• _YOUR OBJECTIVE_
Output every line of the rows below as a JSON list of strings, one string per line, skipping blank lines.

□ □ □ □ □

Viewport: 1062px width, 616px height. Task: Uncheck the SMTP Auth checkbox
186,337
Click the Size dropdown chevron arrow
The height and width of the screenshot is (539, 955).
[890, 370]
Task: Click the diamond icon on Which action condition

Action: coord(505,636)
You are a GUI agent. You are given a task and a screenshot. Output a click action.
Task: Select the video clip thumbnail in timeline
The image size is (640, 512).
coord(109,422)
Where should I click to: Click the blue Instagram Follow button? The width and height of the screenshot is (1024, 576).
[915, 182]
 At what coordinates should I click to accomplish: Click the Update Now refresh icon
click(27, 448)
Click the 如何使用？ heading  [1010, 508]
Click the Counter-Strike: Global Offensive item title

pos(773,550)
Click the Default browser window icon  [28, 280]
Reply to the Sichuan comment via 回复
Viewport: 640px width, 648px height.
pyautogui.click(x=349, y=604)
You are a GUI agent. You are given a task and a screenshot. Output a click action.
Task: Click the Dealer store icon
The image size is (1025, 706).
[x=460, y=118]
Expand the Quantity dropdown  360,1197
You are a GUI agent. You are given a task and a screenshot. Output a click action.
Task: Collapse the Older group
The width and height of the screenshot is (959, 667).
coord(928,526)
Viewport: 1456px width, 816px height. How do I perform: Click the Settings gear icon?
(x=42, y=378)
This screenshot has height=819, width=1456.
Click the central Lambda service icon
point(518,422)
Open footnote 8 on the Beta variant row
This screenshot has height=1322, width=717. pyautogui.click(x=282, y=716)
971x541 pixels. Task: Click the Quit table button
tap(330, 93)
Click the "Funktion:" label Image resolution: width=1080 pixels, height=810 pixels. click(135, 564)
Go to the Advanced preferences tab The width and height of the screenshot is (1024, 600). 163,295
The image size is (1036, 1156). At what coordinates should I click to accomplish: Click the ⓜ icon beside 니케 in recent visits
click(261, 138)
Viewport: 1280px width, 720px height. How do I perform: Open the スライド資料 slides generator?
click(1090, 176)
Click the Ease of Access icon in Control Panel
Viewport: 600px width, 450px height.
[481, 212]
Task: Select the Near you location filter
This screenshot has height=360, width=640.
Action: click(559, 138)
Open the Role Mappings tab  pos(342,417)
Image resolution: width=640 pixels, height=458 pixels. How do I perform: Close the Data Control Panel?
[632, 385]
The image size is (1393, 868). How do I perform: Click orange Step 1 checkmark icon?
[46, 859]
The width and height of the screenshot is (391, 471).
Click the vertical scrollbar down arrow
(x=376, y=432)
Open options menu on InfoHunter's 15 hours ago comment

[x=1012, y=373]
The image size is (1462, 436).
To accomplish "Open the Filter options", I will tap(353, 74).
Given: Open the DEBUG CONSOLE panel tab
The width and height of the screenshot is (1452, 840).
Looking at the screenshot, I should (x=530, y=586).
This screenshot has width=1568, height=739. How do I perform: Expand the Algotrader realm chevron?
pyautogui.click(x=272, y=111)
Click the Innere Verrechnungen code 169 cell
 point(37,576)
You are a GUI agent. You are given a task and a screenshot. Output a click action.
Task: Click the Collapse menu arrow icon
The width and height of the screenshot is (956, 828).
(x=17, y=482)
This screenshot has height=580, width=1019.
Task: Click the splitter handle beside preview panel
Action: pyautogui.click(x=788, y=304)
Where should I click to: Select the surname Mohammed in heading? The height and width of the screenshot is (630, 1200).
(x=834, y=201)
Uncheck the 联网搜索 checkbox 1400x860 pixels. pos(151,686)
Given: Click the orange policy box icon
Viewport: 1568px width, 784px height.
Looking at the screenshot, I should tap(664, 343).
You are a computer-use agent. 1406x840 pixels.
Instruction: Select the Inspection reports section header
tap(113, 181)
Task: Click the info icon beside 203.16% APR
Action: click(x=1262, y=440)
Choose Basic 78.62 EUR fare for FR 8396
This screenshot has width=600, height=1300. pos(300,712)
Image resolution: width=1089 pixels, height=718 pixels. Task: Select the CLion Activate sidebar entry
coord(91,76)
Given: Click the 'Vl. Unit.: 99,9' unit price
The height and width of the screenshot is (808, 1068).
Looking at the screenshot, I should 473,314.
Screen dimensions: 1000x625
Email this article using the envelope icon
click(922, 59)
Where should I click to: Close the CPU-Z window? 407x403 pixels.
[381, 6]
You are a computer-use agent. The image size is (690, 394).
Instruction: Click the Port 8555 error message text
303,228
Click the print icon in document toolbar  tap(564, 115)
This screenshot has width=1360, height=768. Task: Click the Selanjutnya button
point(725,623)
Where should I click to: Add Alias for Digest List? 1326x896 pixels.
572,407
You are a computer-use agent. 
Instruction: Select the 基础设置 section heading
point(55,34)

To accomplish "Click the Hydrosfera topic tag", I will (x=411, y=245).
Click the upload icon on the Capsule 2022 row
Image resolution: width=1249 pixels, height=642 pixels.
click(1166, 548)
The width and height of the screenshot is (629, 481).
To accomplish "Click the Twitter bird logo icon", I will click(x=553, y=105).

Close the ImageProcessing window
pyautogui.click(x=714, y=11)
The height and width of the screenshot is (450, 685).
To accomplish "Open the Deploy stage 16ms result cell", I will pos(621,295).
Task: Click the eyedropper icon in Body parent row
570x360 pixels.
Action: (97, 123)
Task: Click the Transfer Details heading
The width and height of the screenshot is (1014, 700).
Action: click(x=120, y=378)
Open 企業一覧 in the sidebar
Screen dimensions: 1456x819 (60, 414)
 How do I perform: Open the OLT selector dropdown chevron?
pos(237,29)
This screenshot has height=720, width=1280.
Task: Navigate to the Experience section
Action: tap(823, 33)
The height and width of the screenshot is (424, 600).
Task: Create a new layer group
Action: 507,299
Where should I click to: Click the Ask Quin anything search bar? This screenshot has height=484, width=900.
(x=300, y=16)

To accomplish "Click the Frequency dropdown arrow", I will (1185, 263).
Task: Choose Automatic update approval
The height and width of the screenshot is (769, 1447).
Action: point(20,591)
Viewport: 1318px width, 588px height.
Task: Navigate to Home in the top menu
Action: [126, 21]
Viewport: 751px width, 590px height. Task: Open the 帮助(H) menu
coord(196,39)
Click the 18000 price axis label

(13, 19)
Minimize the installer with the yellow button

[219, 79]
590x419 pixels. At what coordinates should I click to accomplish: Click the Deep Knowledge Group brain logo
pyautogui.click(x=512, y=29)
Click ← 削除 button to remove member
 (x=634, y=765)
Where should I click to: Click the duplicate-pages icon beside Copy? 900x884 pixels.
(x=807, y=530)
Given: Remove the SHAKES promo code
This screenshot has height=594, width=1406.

□ □ □ □ □

• _TASK RESPONSE_
[
  "Viewport: 1062px width, 616px height. Task: Uncheck the SMTP Auth checkbox",
  "186,337",
  "Click the Size dropdown chevron arrow",
  "The height and width of the screenshot is (539, 955).",
  "[890, 370]",
  "Task: Click the diamond icon on Which action condition",
  "Action: coord(505,636)",
  "You are a GUI agent. You are given a task and a screenshot. Output a click action.",
  "Task: Select the video clip thumbnail in timeline",
  "The image size is (640, 512).",
  "coord(109,422)",
  "Where should I click to: Click the blue Instagram Follow button? The width and height of the screenshot is (1024, 576).",
  "[915, 182]",
  " At what coordinates should I click to accomplish: Click the Update Now refresh icon",
  "click(27, 448)",
  "Click the 如何使用？ heading  [1010, 508]",
  "Click the Counter-Strike: Global Offensive item title",
  "pos(773,550)",
  "Click the Default browser window icon  [28, 280]",
  "Reply to the Sichuan comment via 回复",
  "Viewport: 640px width, 648px height.",
  "pyautogui.click(x=349, y=604)",
  "You are a GUI agent. You are given a task and a screenshot. Output a click action.",
  "Task: Click the Dealer store icon",
  "The image size is (1025, 706).",
  "[x=460, y=118]",
  "Expand the Quantity dropdown  360,1197",
  "You are a GUI agent. You are given a task and a screenshot. Output a click action.",
  "Task: Collapse the Older group",
  "The width and height of the screenshot is (959, 667).",
  "coord(928,526)",
  "Viewport: 1456px width, 816px height. How do I perform: Click the Settings gear icon?",
  "(x=42, y=378)",
  "This screenshot has height=819, width=1456.",
  "Click the central Lambda service icon",
  "point(518,422)",
  "Open footnote 8 on the Beta variant row",
  "This screenshot has height=1322, width=717. pyautogui.click(x=282, y=716)",
  "971x541 pixels. Task: Click the Quit table button",
  "tap(330, 93)",
  "Click the \"Funktion:\" label Image resolution: width=1080 pixels, height=810 pixels. click(135, 564)",
  "Go to the Advanced preferences tab The width and height of the screenshot is (1024, 600). 163,295",
  "The image size is (1036, 1156). At what coordinates should I click to accomplish: Click the ⓜ icon beside 니케 in recent visits",
  "click(261, 138)",
  "Viewport: 1280px width, 720px height. How do I perform: Open the スライド資料 slides generator?",
  "click(1090, 176)",
  "Click the Ease of Access icon in Control Panel",
  "Viewport: 600px width, 450px height.",
  "[481, 212]",
  "Task: Select the Near you location filter",
  "This screenshot has height=360, width=640.",
  "Action: click(559, 138)",
  "Open the Role Mappings tab  pos(342,417)",
  "Image resolution: width=640 pixels, height=458 pixels. How do I perform: Close the Data Control Panel?",
  "[632, 385]",
  "The image size is (1393, 868). How do I perform: Click orange Step 1 checkmark icon?",
  "[46, 859]",
  "The width and height of the screenshot is (391, 471).",
  "Click the vertical scrollbar down arrow",
  "(x=376, y=432)",
  "Open options menu on InfoHunter's 15 hours ago comment",
  "[x=1012, y=373]",
  "The image size is (1462, 436).",
  "To accomplish \"Open the Filter options\", I will tap(353, 74).",
  "Given: Open the DEBUG CONSOLE panel tab",
  "The width and height of the screenshot is (1452, 840).",
  "Looking at the screenshot, I should (x=530, y=586).",
  "This screenshot has width=1568, height=739. How do I perform: Expand the Algotrader realm chevron?",
  "pyautogui.click(x=272, y=111)",
  "Click the Innere Verrechnungen code 169 cell",
  " point(37,576)",
  "You are a GUI agent. You are given a task and a screenshot. Output a click action.",
  "Task: Click the Collapse menu arrow icon",
  "The width and height of the screenshot is (956, 828).",
  "(x=17, y=482)",
  "This screenshot has height=580, width=1019.",
  "Task: Click the splitter handle beside preview panel",
  "Action: pyautogui.click(x=788, y=304)",
  "Where should I click to: Select the surname Mohammed in heading? The height and width of the screenshot is (630, 1200).",
  "(x=834, y=201)",
  "Uncheck the 联网搜索 checkbox 1400x860 pixels. pos(151,686)",
  "Given: Click the orange policy box icon",
  "Viewport: 1568px width, 784px height.",
  "Looking at the screenshot, I should tap(664, 343).",
  "You are a computer-use agent. 1406x840 pixels.",
  "Instruction: Select the Inspection reports section header",
  "tap(113, 181)",
  "Task: Click the info icon beside 203.16% APR",
  "Action: click(x=1262, y=440)",
  "Choose Basic 78.62 EUR fare for FR 8396",
  "This screenshot has width=600, height=1300. pos(300,712)",
  "Image resolution: width=1089 pixels, height=718 pixels. Task: Select the CLion Activate sidebar entry",
  "coord(91,76)",
  "Given: Click the 'Vl. Unit.: 99,9' unit price",
  "The height and width of the screenshot is (808, 1068).",
  "Looking at the screenshot, I should 473,314.",
  "Screen dimensions: 1000x625",
  "Email this article using the envelope icon",
  "click(922, 59)",
  "Where should I click to: Close the CPU-Z window? 407x403 pixels.",
  "[381, 6]",
  "You are a computer-use agent. The image size is (690, 394).",
  "Instruction: Click the Port 8555 error message text",
  "303,228",
  "Click the print icon in document toolbar  tap(564, 115)",
  "This screenshot has width=1360, height=768. Task: Click the Selanjutnya button",
  "point(725,623)",
  "Where should I click to: Add Alias for Digest List? 1326x896 pixels.",
  "572,407",
  "You are a computer-use agent. ",
  "Instruction: Select the 基础设置 section heading",
  "point(55,34)",
  "To accomplish \"Click the Hydrosfera topic tag\", I will (x=411, y=245).",
  "Click the upload icon on the Capsule 2022 row",
  "Image resolution: width=1249 pixels, height=642 pixels.",
  "click(1166, 548)",
  "The width and height of the screenshot is (629, 481).",
  "To accomplish \"Click the Twitter bird logo icon\", I will click(x=553, y=105).",
  "Close the ImageProcessing window",
  "pyautogui.click(x=714, y=11)",
  "The height and width of the screenshot is (450, 685).",
  "To accomplish \"Open the Deploy stage 16ms result cell\", I will pos(621,295).",
  "Task: Click the eyedropper icon in Body parent row",
  "570x360 pixels.",
  "Action: (97, 123)",
  "Task: Click the Transfer Details heading",
  "The width and height of the screenshot is (1014, 700).",
  "Action: click(x=120, y=378)",
  "Open 企業一覧 in the sidebar",
  "Screen dimensions: 1456x819 (60, 414)",
  " How do I perform: Open the OLT selector dropdown chevron?",
  "pos(237,29)",
  "This screenshot has height=720, width=1280.",
  "Task: Navigate to the Experience section",
  "Action: tap(823, 33)",
  "The height and width of the screenshot is (424, 600).",
  "Task: Create a new layer group",
  "Action: 507,299",
  "Where should I click to: Click the Ask Quin anything search bar? This screenshot has height=484, width=900.",
  "(x=300, y=16)",
  "To accomplish \"Click the Frequency dropdown arrow\", I will (1185, 263).",
  "Task: Choose Automatic update approval",
  "The height and width of the screenshot is (769, 1447).",
  "Action: point(20,591)",
  "Viewport: 1318px width, 588px height.",
  "Task: Navigate to Home in the top menu",
  "Action: [126, 21]",
  "Viewport: 751px width, 590px height. Task: Open the 帮助(H) menu",
  "coord(196,39)",
  "Click the 18000 price axis label",
  "(13, 19)",
  "Minimize the installer with the yellow button",
  "[219, 79]",
  "590x419 pixels. At what coordinates should I click to accomplish: Click the Deep Knowledge Group brain logo",
  "pyautogui.click(x=512, y=29)",
  "Click ← 削除 button to remove member",
  " (x=634, y=765)",
  "Where should I click to: Click the duplicate-pages icon beside Copy? 900x884 pixels.",
  "(x=807, y=530)",
  "Given: Remove the SHAKES promo code",
  "This screenshot has height=594, width=1406."
]